Well informed sources said that a report prepared by the Egypt’s General Intelligence Directorate has warned Abdel Fattah Al-Sisi against the dangers of widening the scope of confrontation in the Sinai area between local tribes on the one hand and the Sinai Province group, which is affiliated to Daesh, on the other, according to al-Araby al-Jadeed.
Al-Araby Al-Jadeed pointed out that the sources are of “a military-academic nature”.
The report warns against the idea of forming armed squads of civilians from among Sinai’s local tribes to fight the Sinai Province militant group under the Egyptian military’s supervision.
In addition, the report also noted that the idea had been previously brought up several times in the country’s security circles, but was always met with rejection.
Al-Tarabin Tribe,one of Sinai’s largest tribes, has announced that it is at war with Daesh’s Sinai Province.
The tribe noted in its statement, which was released on 7 May, “We operate under the state’s umbrella and under the command of our Armed Forces; and we are part of the Egyptian state and part and parcel of Egypt’s great people.”
According to the intelligence report that was recently presented to al-Sisi, the decision to allow Tarabin to fight against the Sinai Province could lead to catastrophic repercussions and opens the door for a civil war in the Sinai, Al-Araby Al-Jadeed said.
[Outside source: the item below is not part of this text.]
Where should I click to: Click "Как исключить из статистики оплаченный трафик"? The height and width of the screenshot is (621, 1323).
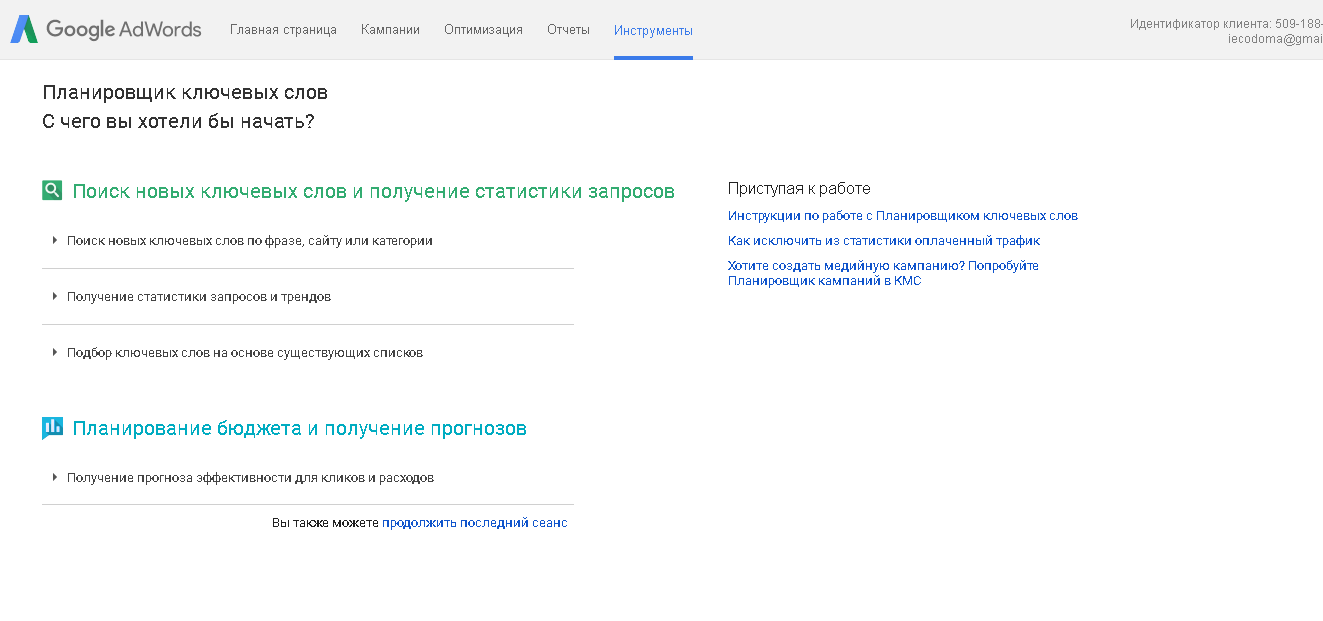884,240
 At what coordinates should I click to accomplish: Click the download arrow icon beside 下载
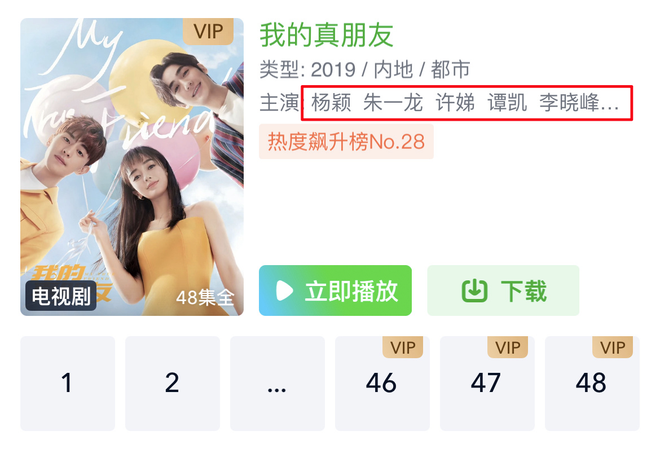[x=475, y=290]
Last week, the Independent, British daily newspaper, said in a report that Al-Sisi is employing local militia to offer assistance to the Egyptian security forces in their war against ISIS, shows how desperate al-Sisi’s war against ISIS has become.
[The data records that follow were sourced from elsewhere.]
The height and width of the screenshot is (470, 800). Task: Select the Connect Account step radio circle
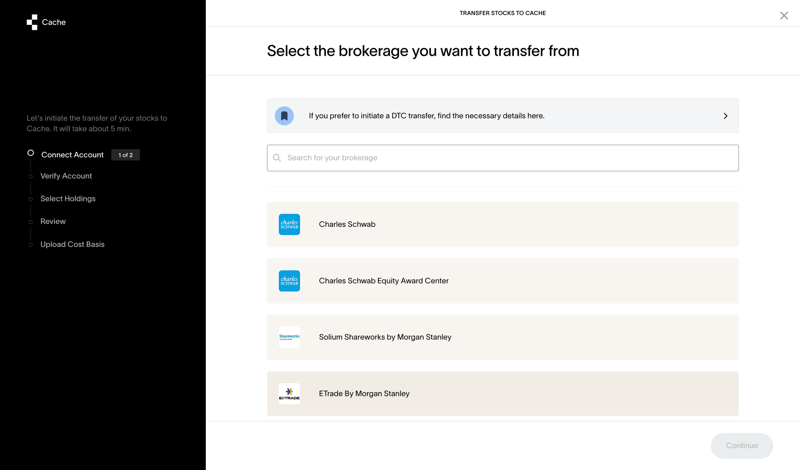pyautogui.click(x=31, y=154)
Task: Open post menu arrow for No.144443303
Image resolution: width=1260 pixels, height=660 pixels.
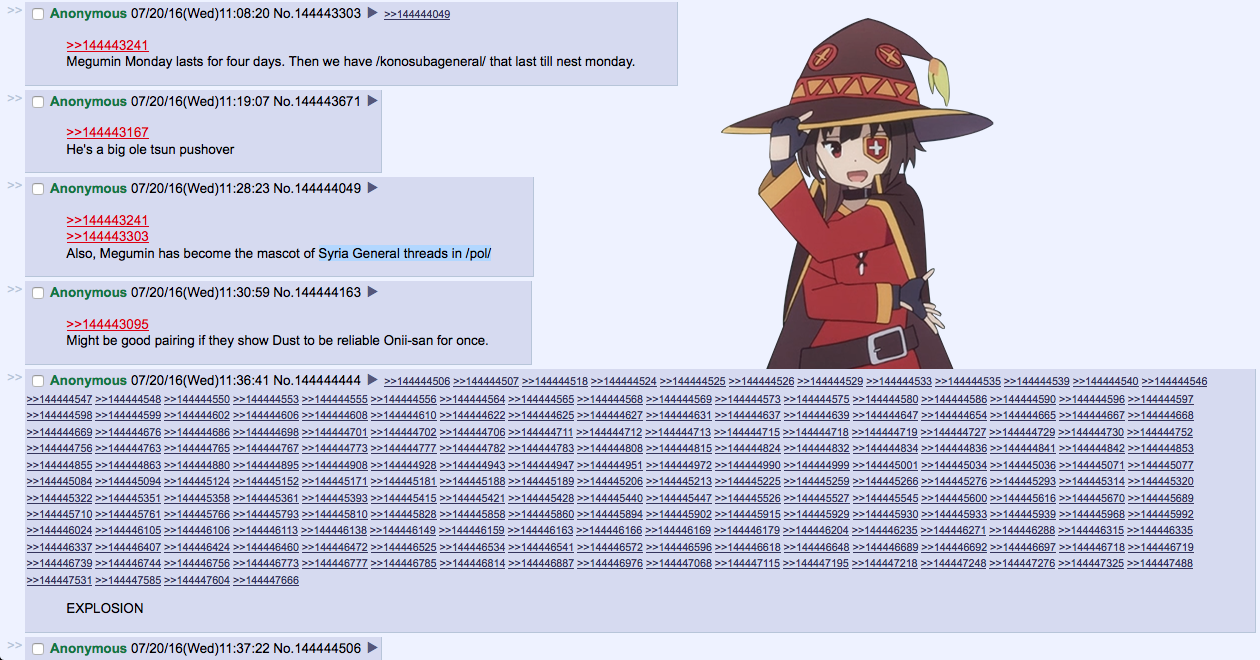Action: pyautogui.click(x=373, y=13)
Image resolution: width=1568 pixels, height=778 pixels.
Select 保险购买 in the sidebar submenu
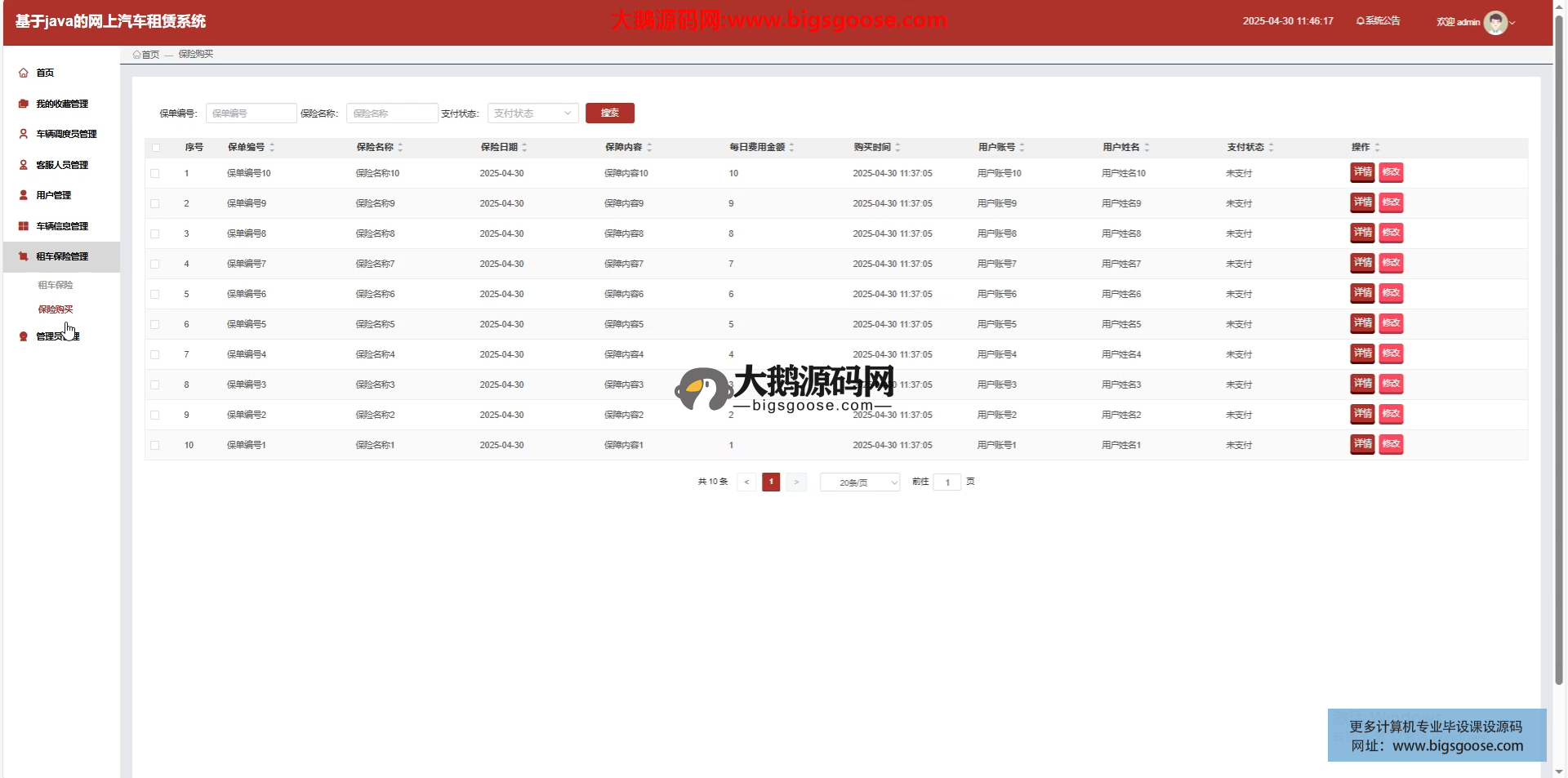56,309
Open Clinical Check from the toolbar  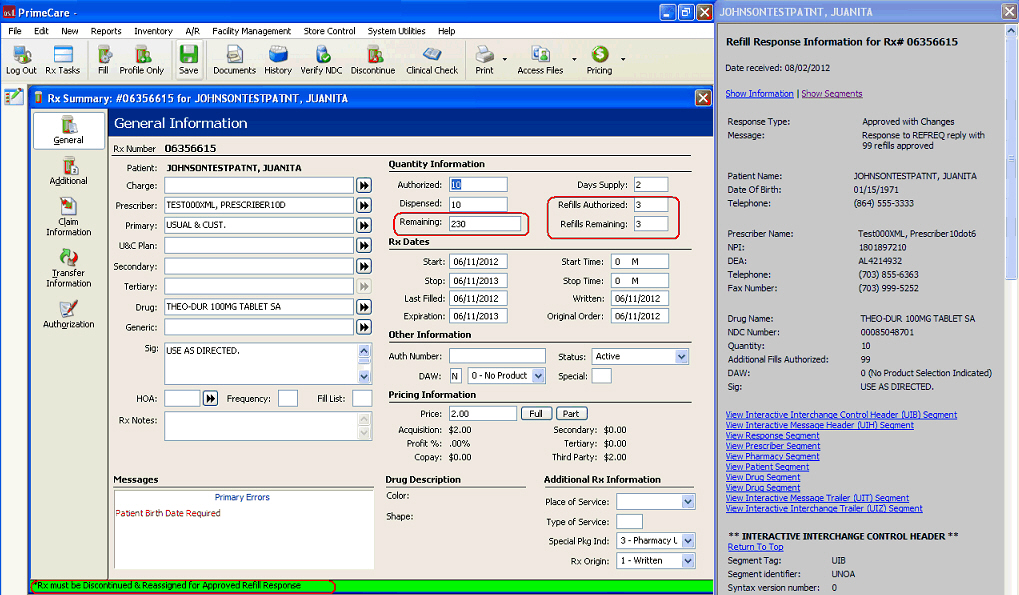coord(432,59)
Moreover, it pointed that this, in fact, is one of the most alerting factors in Egypt’s war against terrorism as the Egyptian army is following the same contaminated path as many of its neighbors by using a killer-militia in its war against ISIS in Sinai, especially that counter-insurgency wars always breed corruption and counter-murder.
In the end, the Independent said, “The problem is that Egypt’s out-of-control war against ISIS– and ISIS’s new killer cells west of the canal – may soon make such institutions powerless. And when army militias are now at work to execute the state’s supposed enemies… Well, just think Iraq.”
Violence has escalated in Egypt’s Sinai Peninsula, especially after the military ousted former president Mohamed Morsi in July 2013.